We have the great list of campgrounds put together by the folks at Route 66 News, but i decided to research the National Forest and State Park campgrounds in Missouri and Oklahoma as we might prefer more primitive camping options.

Was able to come up with a workable list of state parks/national forest areas that could make good stopping points along the way (none are that far off the Route 66 itinerary, though they may not exactly be “on” the route itself).

state park locations along the segment from St. Louis to Tulsa to Amarillo.

state park locations along the segment from St. Louis to Tulsa to Amarillo.

Here’s the best scenario (with some options):

The first possible National Forest stop is near Rolla MO, about an hour and a half west of Meramec state park. At the Mark Twain National Forest, dispersed camping is allowed. According to the main campsite page for the forest:

<< Dispersed Camping areas have few, if any, amenities or other facilities.
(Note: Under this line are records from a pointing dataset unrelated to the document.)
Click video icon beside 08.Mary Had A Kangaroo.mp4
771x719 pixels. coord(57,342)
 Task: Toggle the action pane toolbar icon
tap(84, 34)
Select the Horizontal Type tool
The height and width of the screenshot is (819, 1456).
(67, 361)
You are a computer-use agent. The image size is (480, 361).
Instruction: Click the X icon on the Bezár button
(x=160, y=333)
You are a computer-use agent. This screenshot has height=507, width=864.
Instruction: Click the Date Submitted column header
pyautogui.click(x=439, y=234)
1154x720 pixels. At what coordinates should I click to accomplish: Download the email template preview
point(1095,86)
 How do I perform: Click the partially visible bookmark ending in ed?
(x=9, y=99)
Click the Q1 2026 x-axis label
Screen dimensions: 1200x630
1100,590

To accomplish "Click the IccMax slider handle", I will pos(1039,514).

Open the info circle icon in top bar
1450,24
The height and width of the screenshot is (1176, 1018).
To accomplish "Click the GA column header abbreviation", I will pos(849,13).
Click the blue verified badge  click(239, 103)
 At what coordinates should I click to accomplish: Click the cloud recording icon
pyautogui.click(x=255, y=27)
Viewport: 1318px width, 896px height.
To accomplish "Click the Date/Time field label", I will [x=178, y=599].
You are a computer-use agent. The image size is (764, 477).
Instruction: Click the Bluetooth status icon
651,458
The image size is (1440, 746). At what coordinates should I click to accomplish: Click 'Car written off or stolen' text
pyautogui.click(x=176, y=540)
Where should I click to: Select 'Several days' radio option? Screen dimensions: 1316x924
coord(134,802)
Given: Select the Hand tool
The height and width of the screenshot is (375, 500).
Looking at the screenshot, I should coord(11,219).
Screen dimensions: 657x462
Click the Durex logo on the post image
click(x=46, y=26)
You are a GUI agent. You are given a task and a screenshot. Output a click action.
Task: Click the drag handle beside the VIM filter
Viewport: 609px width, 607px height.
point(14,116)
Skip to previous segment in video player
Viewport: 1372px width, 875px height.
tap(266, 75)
Primitive Camping is allowed throughout the forest except in day use areas, administrative sites, within 100′ of springs, stream, caves and other natural features or archeological sites, or where otherwise prohibited. Follow Leave No Trace principles and protect the forest resouces. >>

Depending on time, we could try to find our own spot, but might be best if we head for the Cole Creek Trail, which is actually for horses, but hikers are welcome and primitive camping is allowed along the trail. The reason i suggest this, is because we have written directions to the trailhead, and if we tried to find our own location, we might spend a lot of time driving around looking for an entry point, etc. If we chose Cole Creek Trail, we will have to leave the jeep at the trail head and hike in a bit…

If we can drive a little bit further, about 2 hours west of Meramec (and a little bit east of springfield MO), is Bennett Spring State Park, in Lebanon MO.

So we sleep at one of these locations, then pick up the route in the morning of Day 6, with a goal of reaching the Keystone state park near Sand Springs, OK, which is just outside of Tulsa. If we need to stop sooner, there is a state park, Twin Bridges State Park, which is not that far off the route a bit east of Tulsa.

Then, on Day 7, we head for Crowder Lake state park, which is a good halfway point between Tulsa and Amarillo. But also has some interesting activities. We have some other alternatives for that night, too. Either Red Rock Canyon state park, which is a little closer to Tusla side, or Foss state park, which is a little closer to Amarillo.

Then Day 8, we get into Amarillo as planned, but a little more rested (hopefully) and ready to explore!